And since, in the reality constructed by the movie, there is always a villain ready to destroy civilization as we know it, these heroes really do need to step outside their corporate cubicles and suburban houses to save the day.
My model differs markedly in emphasis from Joseph Campbell's so-called "Hero's Journey." For Campbell, the hero's reference point is him- or herself, more specifically the process and outcome of that hero's own life. This emphasis finds its origin in the late twentieth-century preoccupation with self, encapsulated in Campbell's admonition to "Follow Your Bliss." Everyone can be a hero, in Campbell's model.
As one who lives life with a sound track, I identify with the idea of personal mythology. In the past, I've been semi-obsessed with the idea of matching my life with that of King David of Israel-- though lately it's been more useful for me to explore how I resemble Goliath.

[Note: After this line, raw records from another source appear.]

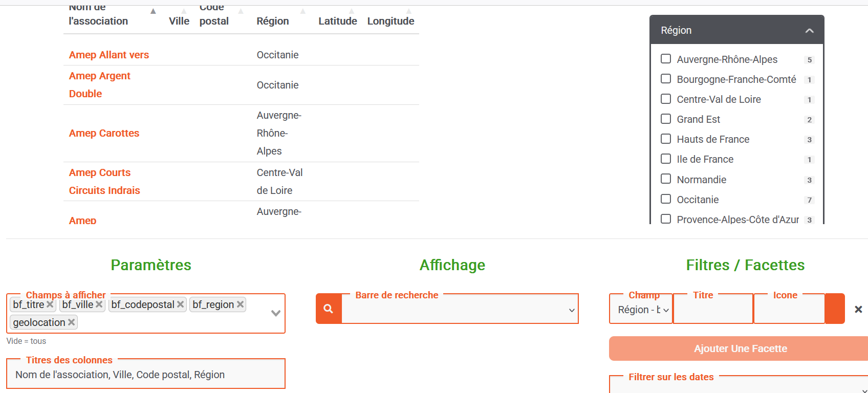The image size is (868, 393).
Task: Sort the table by Région header
Action: 273,21
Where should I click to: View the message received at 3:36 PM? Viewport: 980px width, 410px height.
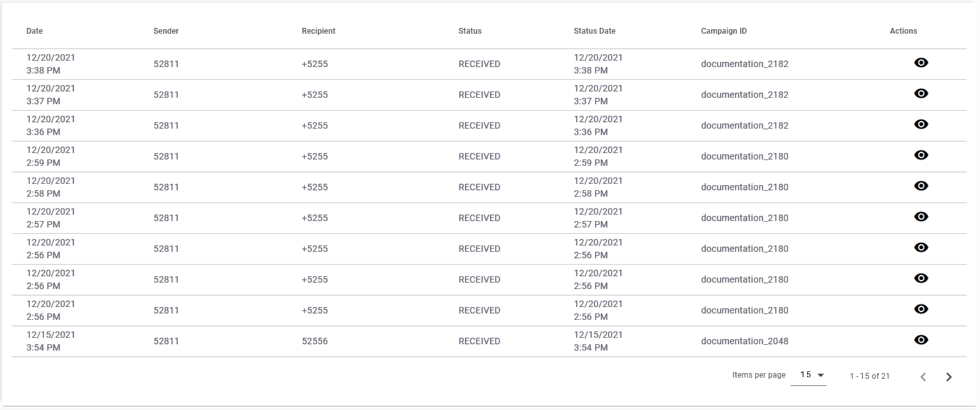click(x=921, y=124)
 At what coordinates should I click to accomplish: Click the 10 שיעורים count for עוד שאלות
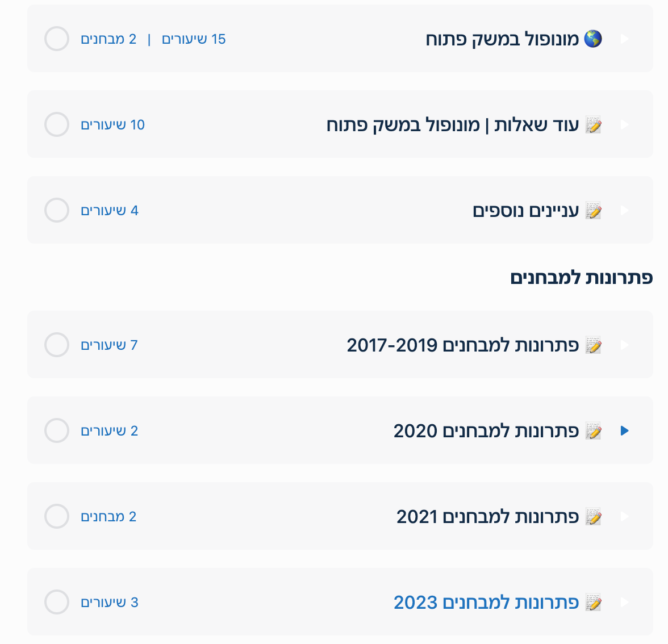click(112, 125)
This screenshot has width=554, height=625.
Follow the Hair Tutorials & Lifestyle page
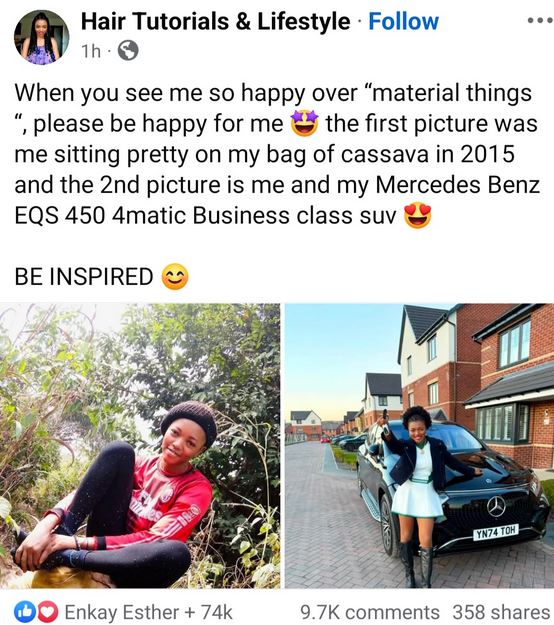click(403, 21)
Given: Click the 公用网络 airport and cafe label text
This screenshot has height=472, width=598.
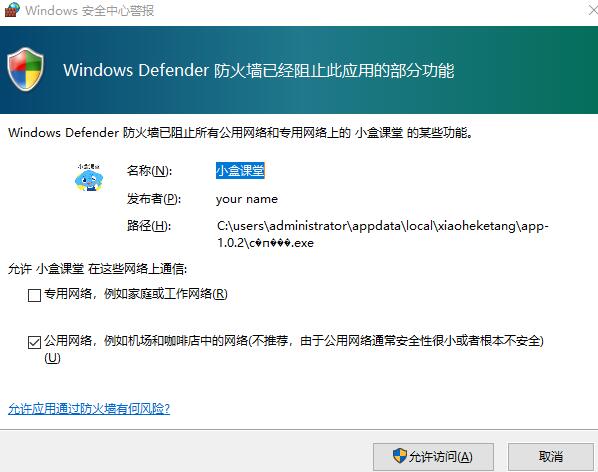Looking at the screenshot, I should point(294,348).
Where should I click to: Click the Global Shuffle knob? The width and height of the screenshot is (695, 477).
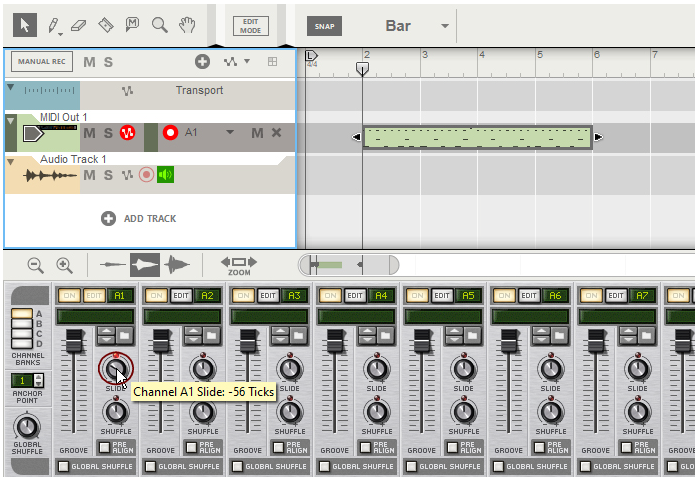point(28,426)
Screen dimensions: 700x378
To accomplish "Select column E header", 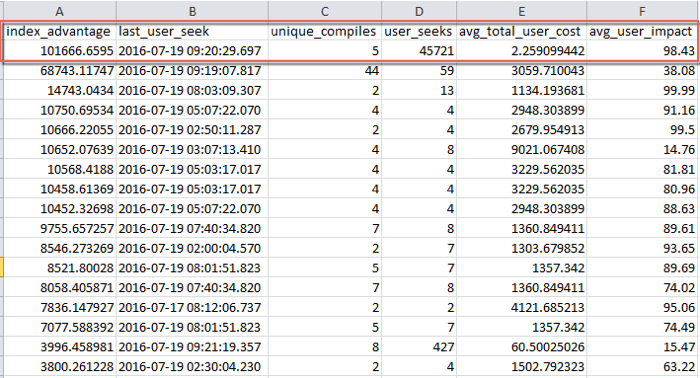I will tap(521, 11).
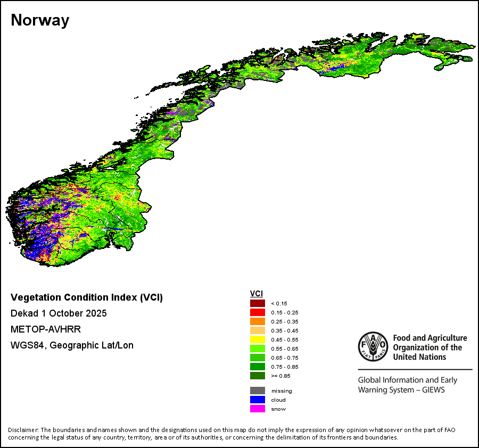Click the 'METOP-AVHRR' sensor label

46,329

But for the ancient Greeks, the hero's self was never the focal point of a story. Ordinary Greeks never thought, "I'd like to be Achilles. I'd like to be Heracles." They identified themselves first as a member of their own family, then of their clan, then of their city and/or region, then of their nation, and finally as an individual. Greeks like Socrates are famous for being individualists, but there's a reason Socrates was condemned to death.

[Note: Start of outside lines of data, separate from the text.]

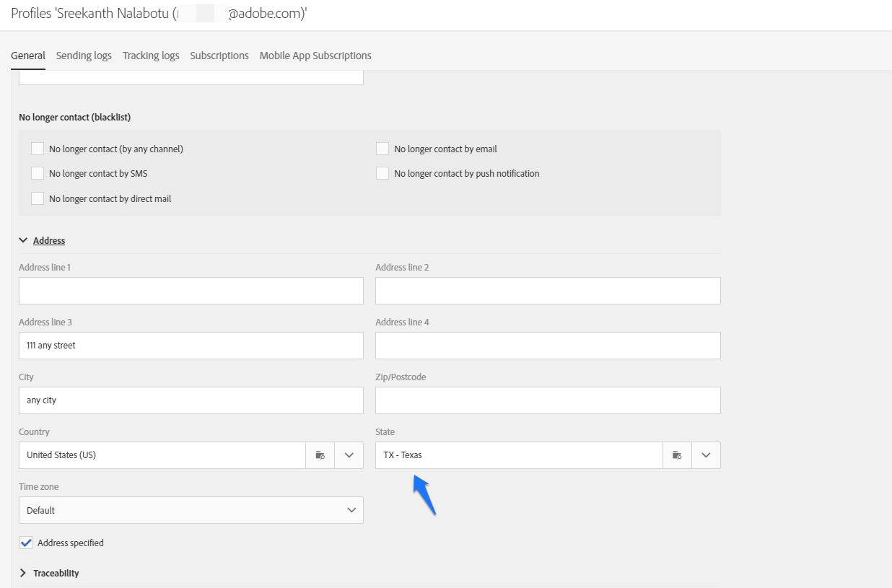Open State record picker icon

tap(677, 455)
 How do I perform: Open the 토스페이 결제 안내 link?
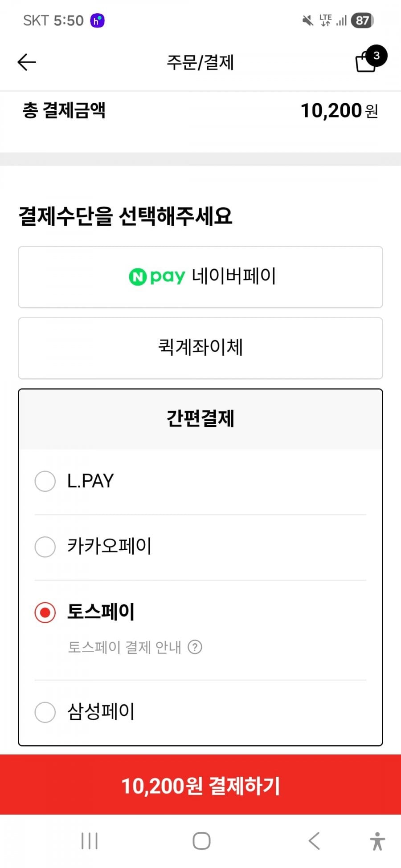click(124, 647)
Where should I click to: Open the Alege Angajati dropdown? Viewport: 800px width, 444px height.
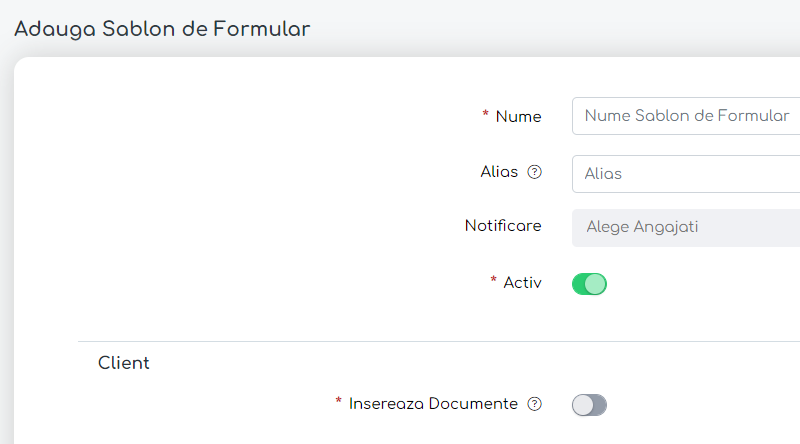[686, 227]

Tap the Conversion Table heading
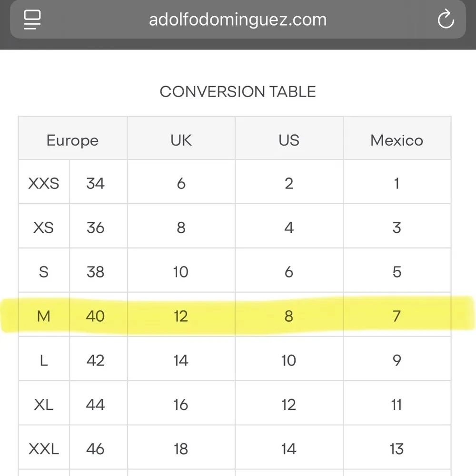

So much for stories. In real life, Today's teenagers very often find themselves in heroic situations, in the ancient Greek sense. Having left the relative safety of childhood, but not yet integrated as adults with jobs and families, teens live in an outer world of uncertainty and flux. "Teenagers will do anything, as long as it's dangerous," adults say. "They think they're immortal."
It's not that teens think they're immortal. But they are semi-divine (as the graphic suggests)-- because they haven't found the boundaries yet which will propel them back to the circle of civilization. They test and probe, and sometimes come to bad ends through that testing.
We spend a lot of time fretting over teenagers, when in reality people in their twenties commit crimes, kill, and die much more often. We are preoccupied with adolescence because we are fascinated by heroes, by human beings in outstanding situations.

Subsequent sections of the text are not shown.